-------- Exercise material --------

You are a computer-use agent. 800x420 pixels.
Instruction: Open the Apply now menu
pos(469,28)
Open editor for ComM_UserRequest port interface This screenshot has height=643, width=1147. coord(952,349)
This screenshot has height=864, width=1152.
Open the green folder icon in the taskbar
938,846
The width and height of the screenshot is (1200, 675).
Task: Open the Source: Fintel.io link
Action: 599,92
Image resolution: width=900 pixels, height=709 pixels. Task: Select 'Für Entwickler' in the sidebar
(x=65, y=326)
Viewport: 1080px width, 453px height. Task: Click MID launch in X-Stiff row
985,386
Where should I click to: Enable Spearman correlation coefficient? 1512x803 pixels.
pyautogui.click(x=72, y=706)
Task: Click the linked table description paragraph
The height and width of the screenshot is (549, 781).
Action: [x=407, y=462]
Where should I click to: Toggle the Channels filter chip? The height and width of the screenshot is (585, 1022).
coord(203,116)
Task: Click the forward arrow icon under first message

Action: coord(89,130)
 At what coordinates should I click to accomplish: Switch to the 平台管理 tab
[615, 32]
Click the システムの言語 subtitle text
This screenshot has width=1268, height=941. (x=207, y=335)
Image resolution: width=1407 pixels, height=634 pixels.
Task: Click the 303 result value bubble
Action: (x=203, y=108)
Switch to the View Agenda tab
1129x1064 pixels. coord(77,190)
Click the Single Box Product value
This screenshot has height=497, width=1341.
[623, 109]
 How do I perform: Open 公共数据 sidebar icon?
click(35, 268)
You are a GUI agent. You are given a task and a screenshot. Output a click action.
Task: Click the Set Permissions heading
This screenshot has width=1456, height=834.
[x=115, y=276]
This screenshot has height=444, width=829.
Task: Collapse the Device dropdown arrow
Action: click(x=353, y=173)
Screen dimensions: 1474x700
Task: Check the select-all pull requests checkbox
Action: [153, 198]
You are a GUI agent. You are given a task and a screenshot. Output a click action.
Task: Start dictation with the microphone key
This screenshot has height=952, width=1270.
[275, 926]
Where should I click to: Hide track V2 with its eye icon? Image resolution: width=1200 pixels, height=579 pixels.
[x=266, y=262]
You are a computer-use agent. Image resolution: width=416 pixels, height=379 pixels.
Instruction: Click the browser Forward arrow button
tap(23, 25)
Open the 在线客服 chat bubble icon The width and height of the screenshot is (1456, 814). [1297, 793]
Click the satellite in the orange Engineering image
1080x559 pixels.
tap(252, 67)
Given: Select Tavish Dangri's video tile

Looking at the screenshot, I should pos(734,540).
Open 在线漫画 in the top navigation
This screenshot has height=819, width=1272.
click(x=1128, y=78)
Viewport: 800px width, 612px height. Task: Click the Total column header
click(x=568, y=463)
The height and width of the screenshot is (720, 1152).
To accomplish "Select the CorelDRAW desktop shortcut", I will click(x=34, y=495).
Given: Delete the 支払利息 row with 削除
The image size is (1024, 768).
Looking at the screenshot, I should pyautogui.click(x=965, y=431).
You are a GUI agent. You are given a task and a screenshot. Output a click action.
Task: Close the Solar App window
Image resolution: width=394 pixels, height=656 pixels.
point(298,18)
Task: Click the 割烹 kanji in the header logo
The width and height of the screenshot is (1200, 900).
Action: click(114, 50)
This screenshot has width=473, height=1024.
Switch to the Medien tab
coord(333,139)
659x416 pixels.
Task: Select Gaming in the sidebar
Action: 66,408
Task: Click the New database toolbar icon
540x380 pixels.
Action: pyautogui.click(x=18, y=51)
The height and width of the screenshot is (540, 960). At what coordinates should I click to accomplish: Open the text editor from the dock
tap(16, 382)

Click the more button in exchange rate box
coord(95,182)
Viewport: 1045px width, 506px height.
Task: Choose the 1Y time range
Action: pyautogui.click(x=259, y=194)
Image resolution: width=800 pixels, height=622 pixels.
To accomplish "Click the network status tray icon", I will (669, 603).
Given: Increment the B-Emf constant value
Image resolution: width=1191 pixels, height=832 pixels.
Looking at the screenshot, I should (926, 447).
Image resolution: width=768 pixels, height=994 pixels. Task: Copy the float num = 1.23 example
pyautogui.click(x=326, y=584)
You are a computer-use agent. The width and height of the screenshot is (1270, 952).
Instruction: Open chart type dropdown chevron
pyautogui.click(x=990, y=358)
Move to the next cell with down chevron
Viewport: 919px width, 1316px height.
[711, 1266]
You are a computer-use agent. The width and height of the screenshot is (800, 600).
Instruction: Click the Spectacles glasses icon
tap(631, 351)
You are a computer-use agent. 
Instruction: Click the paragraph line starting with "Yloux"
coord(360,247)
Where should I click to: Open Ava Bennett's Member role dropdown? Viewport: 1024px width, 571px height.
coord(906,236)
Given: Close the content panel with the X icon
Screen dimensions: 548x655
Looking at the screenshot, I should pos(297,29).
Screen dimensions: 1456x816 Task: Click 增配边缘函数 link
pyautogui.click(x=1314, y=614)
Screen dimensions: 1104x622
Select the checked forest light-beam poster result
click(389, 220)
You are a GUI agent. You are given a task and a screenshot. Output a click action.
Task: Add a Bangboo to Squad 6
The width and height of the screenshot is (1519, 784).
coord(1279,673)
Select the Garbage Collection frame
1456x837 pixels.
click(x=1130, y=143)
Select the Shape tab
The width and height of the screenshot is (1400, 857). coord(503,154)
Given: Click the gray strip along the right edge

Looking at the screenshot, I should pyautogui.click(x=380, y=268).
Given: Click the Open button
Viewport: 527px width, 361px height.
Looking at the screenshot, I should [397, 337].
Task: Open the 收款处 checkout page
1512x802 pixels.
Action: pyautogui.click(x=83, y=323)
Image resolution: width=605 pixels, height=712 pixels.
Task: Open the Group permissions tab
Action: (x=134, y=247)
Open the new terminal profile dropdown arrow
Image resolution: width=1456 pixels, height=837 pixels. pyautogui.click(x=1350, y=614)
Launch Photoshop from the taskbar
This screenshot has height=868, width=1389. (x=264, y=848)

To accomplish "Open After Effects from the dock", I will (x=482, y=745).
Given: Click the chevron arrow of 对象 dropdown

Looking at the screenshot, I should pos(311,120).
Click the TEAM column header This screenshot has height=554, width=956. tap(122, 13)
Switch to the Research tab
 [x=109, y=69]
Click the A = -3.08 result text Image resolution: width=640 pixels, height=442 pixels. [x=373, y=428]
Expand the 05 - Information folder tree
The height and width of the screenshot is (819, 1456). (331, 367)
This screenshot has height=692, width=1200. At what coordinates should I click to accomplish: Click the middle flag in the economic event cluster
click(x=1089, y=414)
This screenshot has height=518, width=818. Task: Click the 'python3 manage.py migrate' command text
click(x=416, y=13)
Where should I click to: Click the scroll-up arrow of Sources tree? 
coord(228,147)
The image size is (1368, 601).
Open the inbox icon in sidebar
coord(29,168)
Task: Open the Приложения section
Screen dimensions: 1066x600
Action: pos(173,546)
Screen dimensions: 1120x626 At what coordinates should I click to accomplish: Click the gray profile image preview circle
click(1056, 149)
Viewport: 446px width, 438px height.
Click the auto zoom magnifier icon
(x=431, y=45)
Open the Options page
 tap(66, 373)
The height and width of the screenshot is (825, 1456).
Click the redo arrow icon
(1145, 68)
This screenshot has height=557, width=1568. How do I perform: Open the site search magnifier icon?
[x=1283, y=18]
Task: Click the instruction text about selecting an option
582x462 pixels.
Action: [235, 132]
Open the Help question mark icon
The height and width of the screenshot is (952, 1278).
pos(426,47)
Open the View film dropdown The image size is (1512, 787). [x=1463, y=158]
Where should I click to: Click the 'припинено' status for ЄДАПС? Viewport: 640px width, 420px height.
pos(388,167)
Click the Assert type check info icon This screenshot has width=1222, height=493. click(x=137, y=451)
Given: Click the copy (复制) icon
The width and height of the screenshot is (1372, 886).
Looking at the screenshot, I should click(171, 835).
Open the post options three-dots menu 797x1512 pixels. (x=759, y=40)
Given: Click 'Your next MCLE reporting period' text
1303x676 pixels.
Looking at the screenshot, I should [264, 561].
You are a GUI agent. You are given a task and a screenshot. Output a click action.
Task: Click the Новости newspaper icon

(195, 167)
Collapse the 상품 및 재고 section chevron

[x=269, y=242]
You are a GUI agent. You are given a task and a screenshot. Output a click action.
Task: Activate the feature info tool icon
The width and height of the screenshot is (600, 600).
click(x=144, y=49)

--------

What you are asked to do - Edit the entries from the line containing "Where should I click to: Enable" through the line containing "1129x1064 pixels. coord(77,190)", inclusive, changing "forward arrow" to "share arrow" and leaving everything else unchanged. Return only those lines.

Output for this exercise -
Where should I click to: Enable Spearman correlation coefficient? 1512x803 pixels.
pyautogui.click(x=72, y=706)
Task: Click the linked table description paragraph
The height and width of the screenshot is (549, 781).
Action: [x=407, y=462]
Where should I click to: Toggle the Channels filter chip? The height and width of the screenshot is (585, 1022).
coord(203,116)
Task: Click the share arrow icon under first message

Action: coord(89,130)
 At what coordinates should I click to accomplish: Switch to the 平台管理 tab
[615, 32]
Click the システムの言語 subtitle text
This screenshot has width=1268, height=941. (x=207, y=335)
Image resolution: width=1407 pixels, height=634 pixels.
Task: Click the 303 result value bubble
Action: (x=203, y=108)
Switch to the View Agenda tab
1129x1064 pixels. coord(77,190)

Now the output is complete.